───── Te lezen fragment
Op de mondelinge behandeling is na de behandeling van dit verzoek een deel van de verzoeken uit de procedure tot echtscheiding behandeld, dan wel is regie gevoerd, welke bekend zijn onder zaak- en rekestnummer C/13/733206 / FA RK 23-2893 en C/13/745783 / FA RK 24-648.
Jeugdbescherming Regio Amsterdam (hierna ook te noemen JBRA) is, hoewel opgeroepen als informant, met voorafgaande kennisgeving aan de rechtbank niet op de mondelinge behandeling verschenen.
1.3.
De minderjarigen zijn, gelet op hun leeftijd, in de gelegenheid gesteld hun mening kenbaar te maken. Zij hebben in het kader van de onderhavige zaak niet gereageerd. In de zaak betreffende de echtscheiding van ouders hebben zij aangegeven niet gehoord te willen worden.

2.De feiten

2.1.
Partijen zijn te Los Angeles, Verenigde Staten (VS) gehuwd op 9 december 2009.
2.2.
Uit het huwelijk zijn geboren:
  • [minderjarige 1], geboren te [geboorteplaats] op [geboortedatum 1] 2012;
  • [minderjarige 2], geboren te [geboorteplaats] op [geboortedatum 2] 2014.

3.Het verzoek

3.1.
De moeder verzoekt:
vervangende toestemming te verlenen om met de minderjarige kinderen van partijen naar [woonplaats 2] , Verenigde Staten, te mogen verhuizen;
een internationale zorgregeling vast te stellen waarbij de vader tweemaal per jaar in de VS zal verblijven en de moeder de kosten voor de tickets, tot een bedrag van € 2.000,- zal dragen en voor huisvesting zal zorgen;
te bepalen dat de kinderen tweemaal per week, op in overleg te bepalen dagen, vóór het slapen gaan zullen beeldbellen met de vader;
vervangende toestemming voor de inschrijving van de kinderen op één van de navolgende scholen:
- [naam school 1] ;
- [naam school 2] ;
- [naam school 3] ;
- [naam school 4] ;
- [naam school 5] ;
- [naam school 6] ;
- [naam school 7] .

4.Standpunten belanghebbenden

De moeder
4.1.
Ter onderbouwing van haar verzoek voert de moeder, samengevat en voor zover van belang, het volgende aan.
4.1.1.
──────────
───── Aangeleverde gegevens
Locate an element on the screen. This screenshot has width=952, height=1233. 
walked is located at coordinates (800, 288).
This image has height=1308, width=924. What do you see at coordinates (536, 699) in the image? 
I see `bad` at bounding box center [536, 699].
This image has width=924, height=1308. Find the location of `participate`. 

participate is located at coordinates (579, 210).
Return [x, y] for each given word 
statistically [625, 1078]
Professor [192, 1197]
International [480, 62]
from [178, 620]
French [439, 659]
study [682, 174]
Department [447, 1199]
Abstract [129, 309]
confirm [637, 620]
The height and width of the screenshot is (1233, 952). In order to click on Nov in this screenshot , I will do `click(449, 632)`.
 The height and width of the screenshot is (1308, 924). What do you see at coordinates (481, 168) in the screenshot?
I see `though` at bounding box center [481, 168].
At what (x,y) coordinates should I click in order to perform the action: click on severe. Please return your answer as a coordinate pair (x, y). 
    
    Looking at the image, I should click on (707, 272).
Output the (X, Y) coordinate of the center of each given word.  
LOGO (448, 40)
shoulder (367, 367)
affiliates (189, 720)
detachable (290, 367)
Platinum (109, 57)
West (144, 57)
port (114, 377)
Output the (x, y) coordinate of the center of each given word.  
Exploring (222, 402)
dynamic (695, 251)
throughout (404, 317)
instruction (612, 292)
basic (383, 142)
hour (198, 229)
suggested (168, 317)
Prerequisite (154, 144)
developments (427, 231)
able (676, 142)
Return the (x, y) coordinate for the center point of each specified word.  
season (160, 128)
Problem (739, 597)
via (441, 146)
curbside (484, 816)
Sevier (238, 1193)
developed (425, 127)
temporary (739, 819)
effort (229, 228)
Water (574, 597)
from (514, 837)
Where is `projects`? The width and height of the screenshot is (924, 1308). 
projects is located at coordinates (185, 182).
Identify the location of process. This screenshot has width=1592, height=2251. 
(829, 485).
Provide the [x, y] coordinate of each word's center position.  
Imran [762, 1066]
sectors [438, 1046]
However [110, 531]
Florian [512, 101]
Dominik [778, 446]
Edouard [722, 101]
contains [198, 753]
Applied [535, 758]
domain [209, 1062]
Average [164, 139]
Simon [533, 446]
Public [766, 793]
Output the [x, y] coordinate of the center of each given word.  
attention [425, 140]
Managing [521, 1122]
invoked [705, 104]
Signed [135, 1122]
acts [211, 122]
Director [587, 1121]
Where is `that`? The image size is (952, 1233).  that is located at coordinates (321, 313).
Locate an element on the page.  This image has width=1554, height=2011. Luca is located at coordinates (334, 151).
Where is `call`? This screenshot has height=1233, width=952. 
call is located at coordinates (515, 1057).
──────────
- [Opdrachten]:
- a) Waar en op welke datum zijn partijen volgens het fragment getrouwd?
- b) Werk alsjeblieft een stuk van het fragment bij: geef de tekst opnieuw, beginnend bij "Jeugdbescherming Regio Amsterdam" en eindigend bij "mondelinge behandeling verschenen.", en vervang daarin "informant" door "deskundige".
Baseer je uitsluitend op het fragment.

- [Antwoorden per opdracht]:
- a) In Los Angeles, Verenigde Staten, op 9 december 2009.

- b)
Jeugdbescherming Regio Amsterdam (hierna ook te noemen JBRA) is, hoewel opgeroepen als deskundige, met voorafgaande kennisgeving aan de rechtbank niet op de mondelinge behandeling verschenen.